Если вести речь о дальнейших путях германского идеализма, то его ключевой фигурой, без сомнения, является Иоганн Готлиб Фихте (вторая половина ХYIII – начало ХIХ века). Именно Фихте принадлежит своего рода «разоблачение» скрытого субъективизма Канта: если мир (вещь-в-себе) есть неизвестная величина, непознаваемый «Х» – то он вообще не нужен. Выражаясь философским языком, Фихте отождествил субстанцию (сущность) и субъект (человеческое сознание). Если ничего, кроме моего «Я» (пусть даже «трансцендентального») не существует, то «Я» и есть творец мира. Надо признать, что в таком решительном выводе автор «Наукоучения» был весьма последователен: есть «Я» и «не-Я» – третьего не дано. Правда, уже современники удивлялись, как такую философию терпит мадам Фихте?

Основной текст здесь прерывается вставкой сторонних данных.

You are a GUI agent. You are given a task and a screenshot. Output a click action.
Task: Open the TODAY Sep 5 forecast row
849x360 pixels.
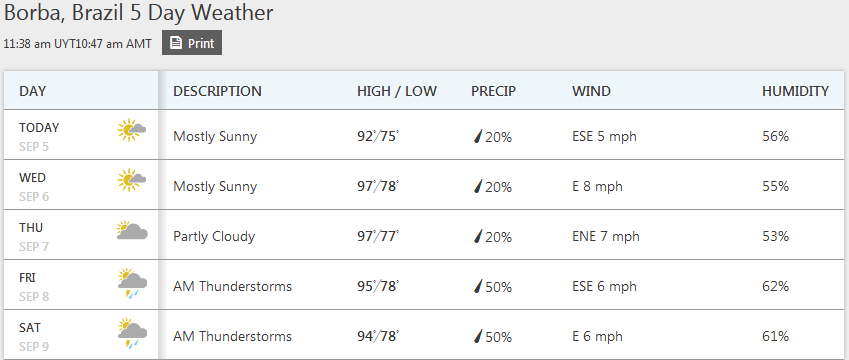point(424,135)
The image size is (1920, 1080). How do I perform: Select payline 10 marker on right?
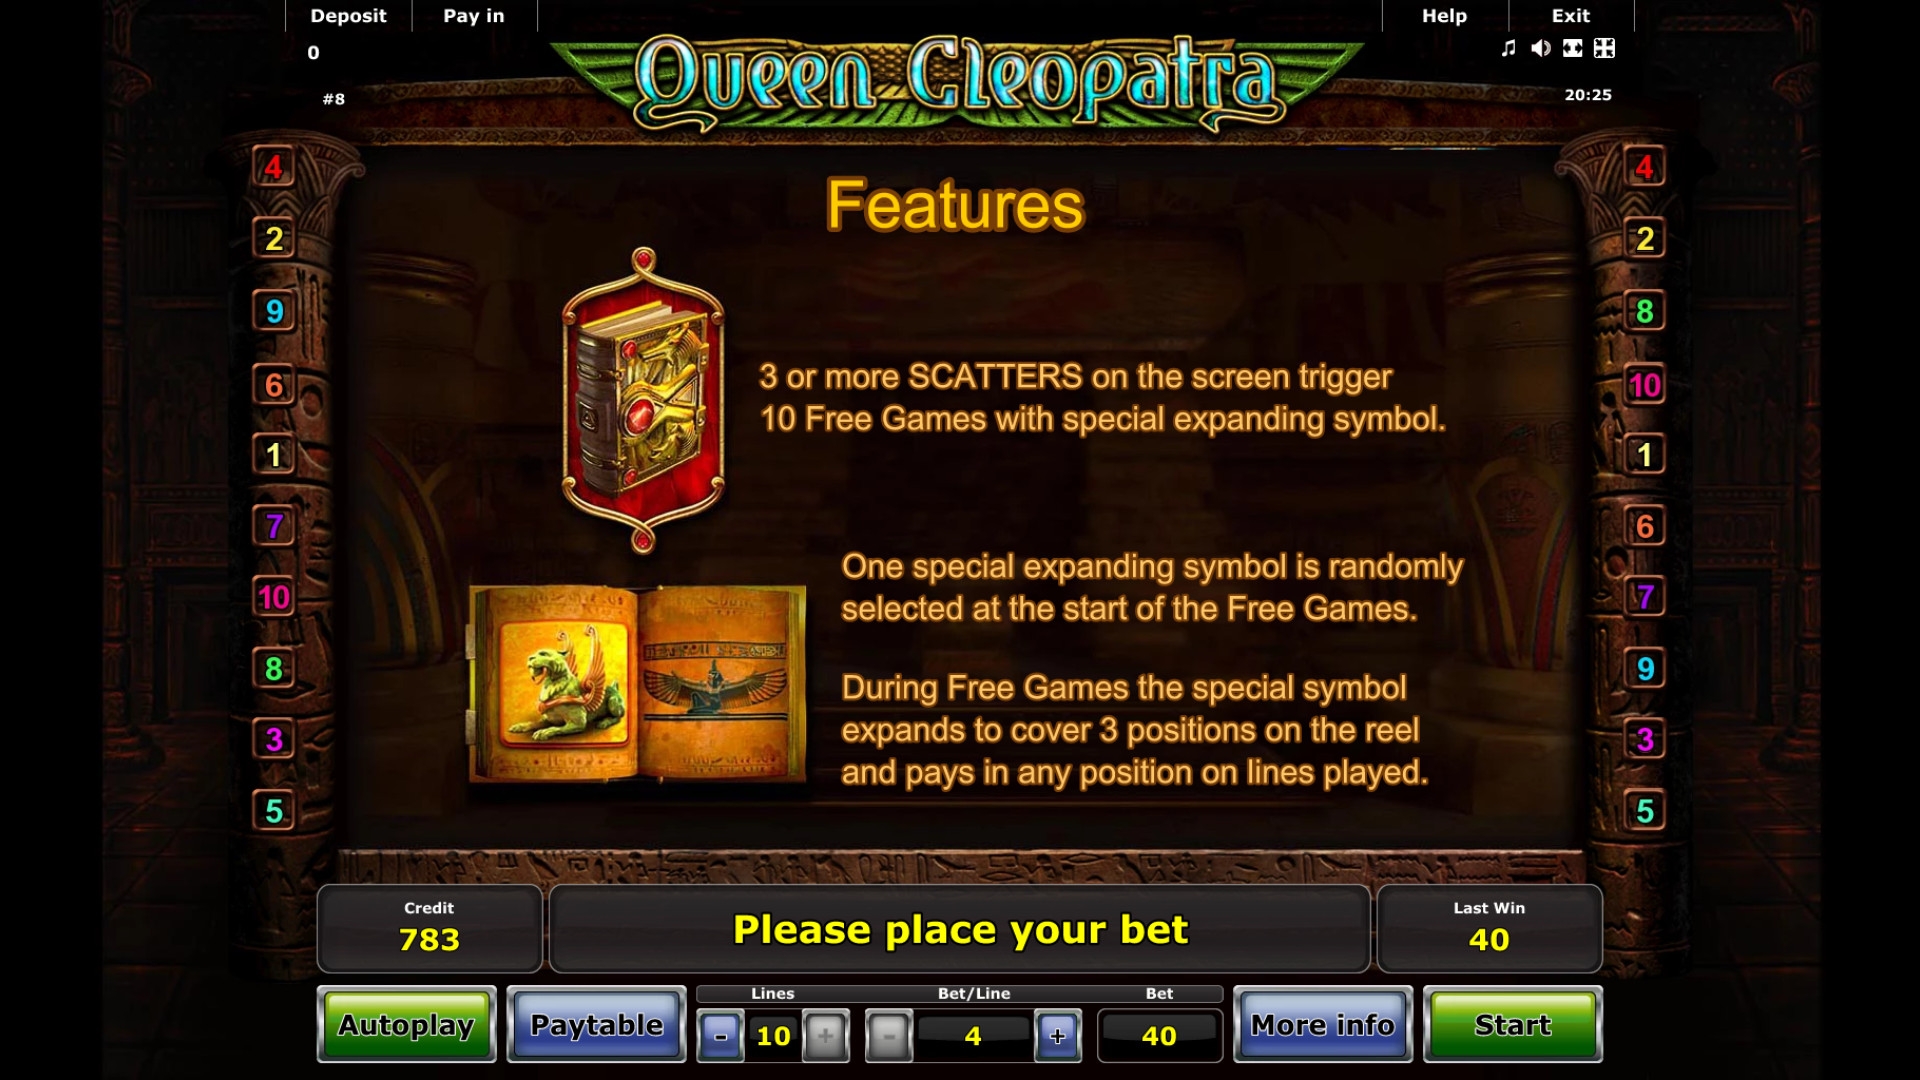[1645, 385]
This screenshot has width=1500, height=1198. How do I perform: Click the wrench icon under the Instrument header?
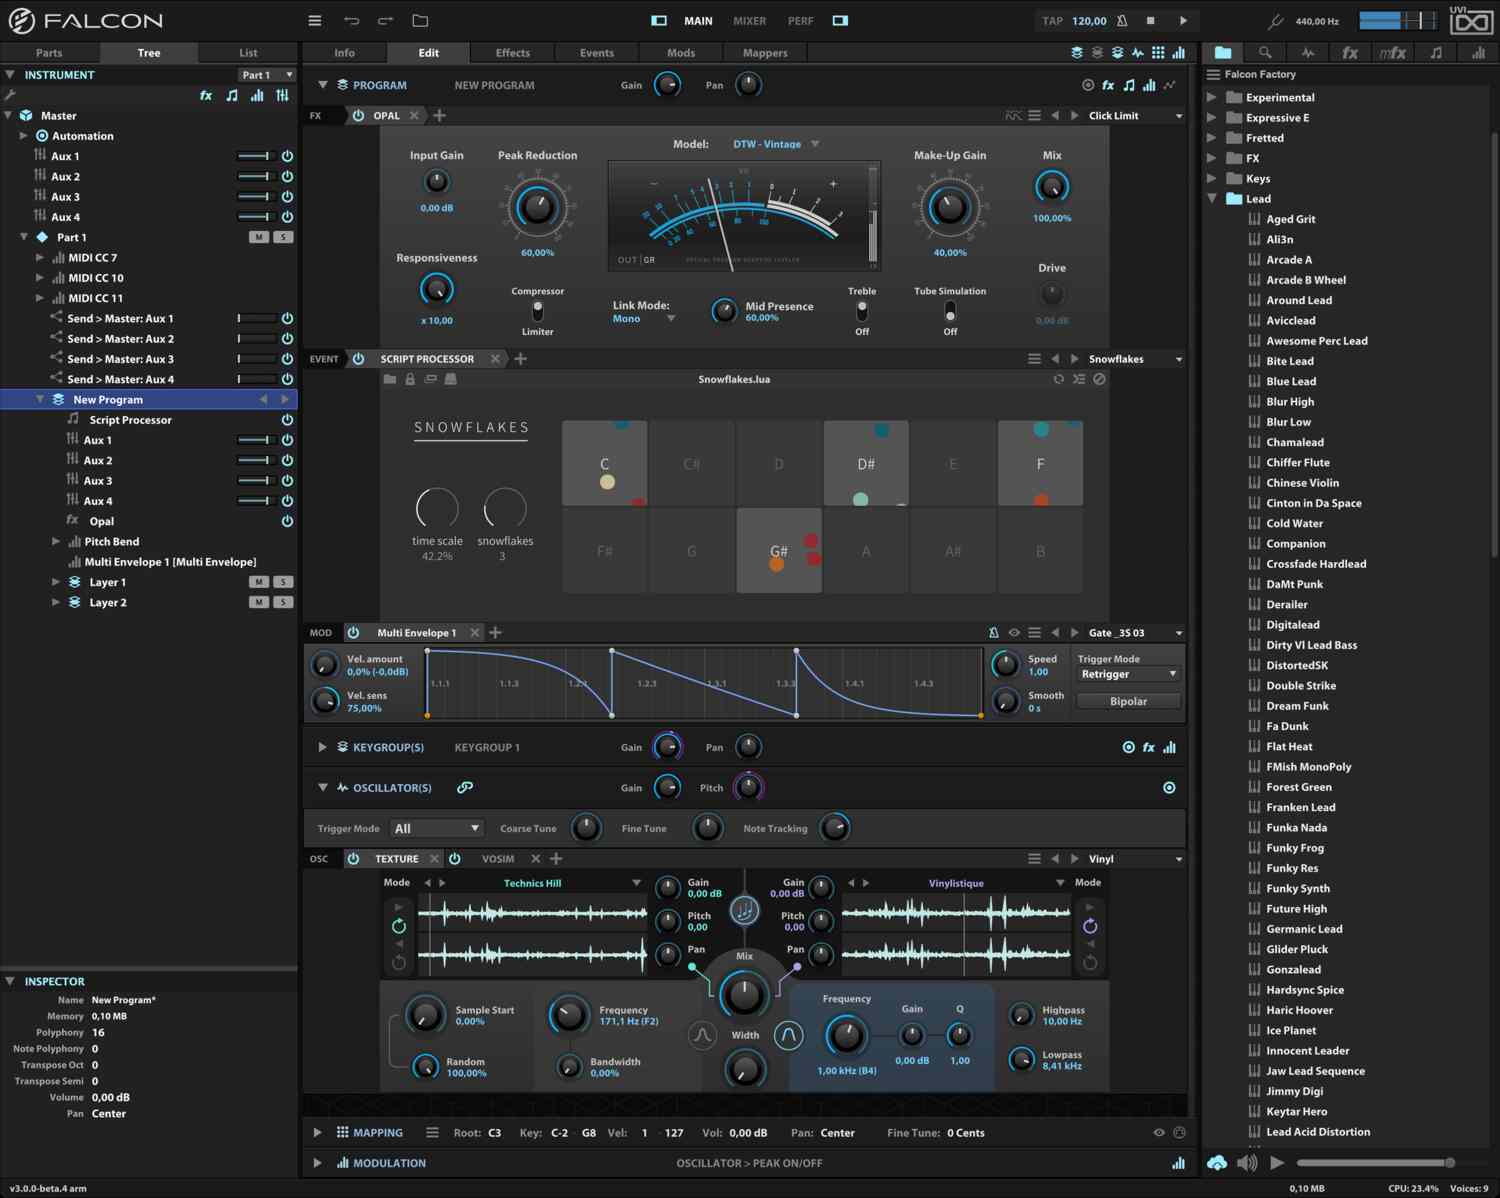pyautogui.click(x=10, y=95)
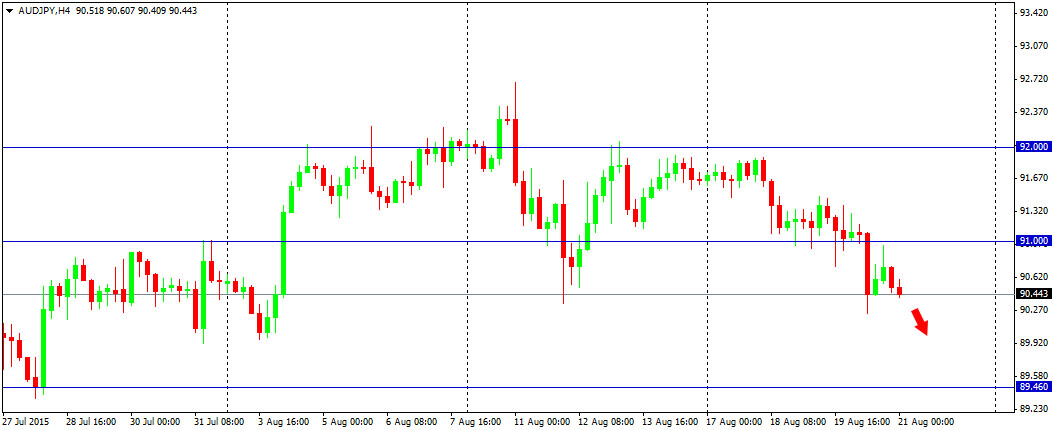
Task: Click the 21 Aug 00:00 time label
Action: (x=929, y=422)
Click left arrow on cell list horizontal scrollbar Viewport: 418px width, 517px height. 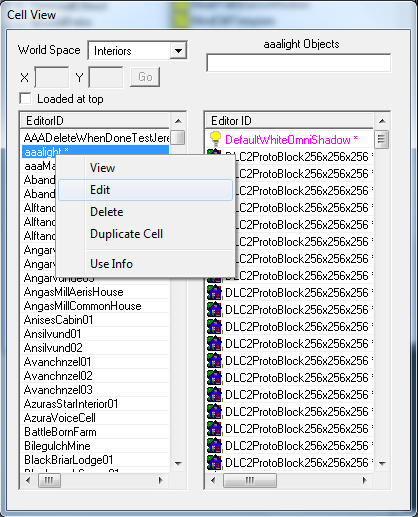pyautogui.click(x=28, y=480)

Так или иначе, философия Фихте знаменует сверхзадачу немецкого абсолютного идеализма: трактовку человеческого разума как единственного носителя божественных предикатов бытия. Если ratio – причина, основание бытия - заключена в сознании человека, то его внутренняя структура, его имманентная логика есть в то же время теория самого Бога. Именно такой окончательный и не подлежащий никакому сомнению вывод обосновал Георг Вильгельм Фридрих Гегель в своей знаменитой «Феноменологии духа». Известный немецкий драматург ХХ столетия Бертольд Брехт назвал эту книгу «одним из величайших юмористических произведений в мировой литературе. Речь там идет об образе жизни понятий, об этих двусмысленных, неустойчивых, безответственных существах; они вечно друг с другом бранятся и всегда на ножах, а вечером, как ни в чём ни бывало, садятся ужинать за один стол. Они и выступают, так сказать, парами, сообща, каждый женат на своей противоположности… Только Порядок что-то выскажет, как его утверждение в тот же миг оспаривает Беспорядок – его неразлучный партнер» (14). Брехт иронизирует здесь по поводу одного из излюбленный приёмов всякого рационализма – навязывания сущему свой собственной ( в данном случае триадической ) логики. Между тем профессор Гегель, смотря, как говорится, со свой колокольни, был совершенно прав: коль скоро «абсолют проявляется так же, как живой, реальный и тем самым человеческий субъект, подобно тому, как человеческая и конечная субъективность, будучи духовной, оживотворяет в себе и реализует абсолютную субстанцию и истину, божественный дух»(15) - то их общая человекобожеская диалектика выступает как единственно возможная в этом мира онтология, антропология и теология сразу! Истина, таким образом, установлена, мировая история завершена.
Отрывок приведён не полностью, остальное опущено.